[What is needed]: Each entry needs to be repeated exactly, with nothing added or removed.

[Dataset excerpts]:
===
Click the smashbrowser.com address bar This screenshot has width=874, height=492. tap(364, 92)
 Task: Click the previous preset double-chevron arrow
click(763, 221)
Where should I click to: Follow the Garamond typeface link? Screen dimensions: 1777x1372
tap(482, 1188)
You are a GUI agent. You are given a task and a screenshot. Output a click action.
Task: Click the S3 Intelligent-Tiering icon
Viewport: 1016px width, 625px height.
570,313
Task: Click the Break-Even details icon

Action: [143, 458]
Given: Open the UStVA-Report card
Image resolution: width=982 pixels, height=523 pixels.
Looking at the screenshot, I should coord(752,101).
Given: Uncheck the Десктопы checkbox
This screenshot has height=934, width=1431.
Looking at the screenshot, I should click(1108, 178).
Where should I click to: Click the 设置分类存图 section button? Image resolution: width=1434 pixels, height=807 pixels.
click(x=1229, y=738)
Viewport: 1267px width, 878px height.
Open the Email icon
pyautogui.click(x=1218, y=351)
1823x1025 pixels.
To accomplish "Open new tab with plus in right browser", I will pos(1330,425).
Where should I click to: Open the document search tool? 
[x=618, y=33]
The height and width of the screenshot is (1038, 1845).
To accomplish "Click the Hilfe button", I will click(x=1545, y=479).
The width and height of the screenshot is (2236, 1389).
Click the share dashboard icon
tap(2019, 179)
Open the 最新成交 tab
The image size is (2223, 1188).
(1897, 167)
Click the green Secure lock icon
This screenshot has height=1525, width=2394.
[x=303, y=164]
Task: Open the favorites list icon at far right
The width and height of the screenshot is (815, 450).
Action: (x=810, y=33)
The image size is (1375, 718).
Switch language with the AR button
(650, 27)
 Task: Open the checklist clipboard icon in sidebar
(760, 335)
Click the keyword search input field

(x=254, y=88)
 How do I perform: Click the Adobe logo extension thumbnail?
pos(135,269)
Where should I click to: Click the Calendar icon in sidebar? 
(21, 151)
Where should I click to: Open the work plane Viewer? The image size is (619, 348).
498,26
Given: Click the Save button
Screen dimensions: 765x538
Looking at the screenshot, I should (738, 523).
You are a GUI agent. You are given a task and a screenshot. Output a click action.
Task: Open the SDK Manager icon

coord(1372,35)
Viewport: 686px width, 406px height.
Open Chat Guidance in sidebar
===
[Output of the exercise]:
Click the smashbrowser.com address bar This screenshot has width=874, height=492. tap(364, 92)
 Task: Click the previous preset double-chevron arrow
click(763, 221)
Where should I click to: Follow the Garamond typeface link? Screen dimensions: 1777x1372
tap(482, 1188)
You are a GUI agent. You are given a task and a screenshot. Output a click action.
Task: Click the S3 Intelligent-Tiering icon
Viewport: 1016px width, 625px height.
570,313
Task: Click the Break-Even details icon

Action: [143, 458]
Given: Open the UStVA-Report card
Image resolution: width=982 pixels, height=523 pixels.
Looking at the screenshot, I should coord(752,101).
Given: Uncheck the Десктопы checkbox
This screenshot has height=934, width=1431.
Looking at the screenshot, I should click(1108, 178).
Where should I click to: Click the 设置分类存图 section button? Image resolution: width=1434 pixels, height=807 pixels.
click(x=1229, y=738)
Viewport: 1267px width, 878px height.
Open the Email icon
pyautogui.click(x=1218, y=351)
1823x1025 pixels.
To accomplish "Open new tab with plus in right browser", I will pos(1330,425).
Where should I click to: Open the document search tool? 
[x=618, y=33]
The height and width of the screenshot is (1038, 1845).
To accomplish "Click the Hilfe button", I will click(x=1545, y=479).
The width and height of the screenshot is (2236, 1389).
Click the share dashboard icon
tap(2019, 179)
Open the 最新成交 tab
The image size is (2223, 1188).
(1897, 167)
Click the green Secure lock icon
This screenshot has height=1525, width=2394.
[x=303, y=164]
Task: Open the favorites list icon at far right
The width and height of the screenshot is (815, 450).
Action: (x=810, y=33)
The image size is (1375, 718).
Switch language with the AR button
(650, 27)
 Task: Open the checklist clipboard icon in sidebar
(760, 335)
Click the keyword search input field

(x=254, y=88)
 How do I perform: Click the Adobe logo extension thumbnail?
pos(135,269)
Where should I click to: Click the Calendar icon in sidebar? 
(21, 151)
Where should I click to: Open the work plane Viewer? The image size is (619, 348).
498,26
Given: Click the Save button
Screen dimensions: 765x538
Looking at the screenshot, I should (738, 523).
You are a GUI agent. You are given a task and a screenshot. Output a click action.
Task: Open the SDK Manager icon

coord(1372,35)
Viewport: 686px width, 406px height.
Open Chat Guidance in sidebar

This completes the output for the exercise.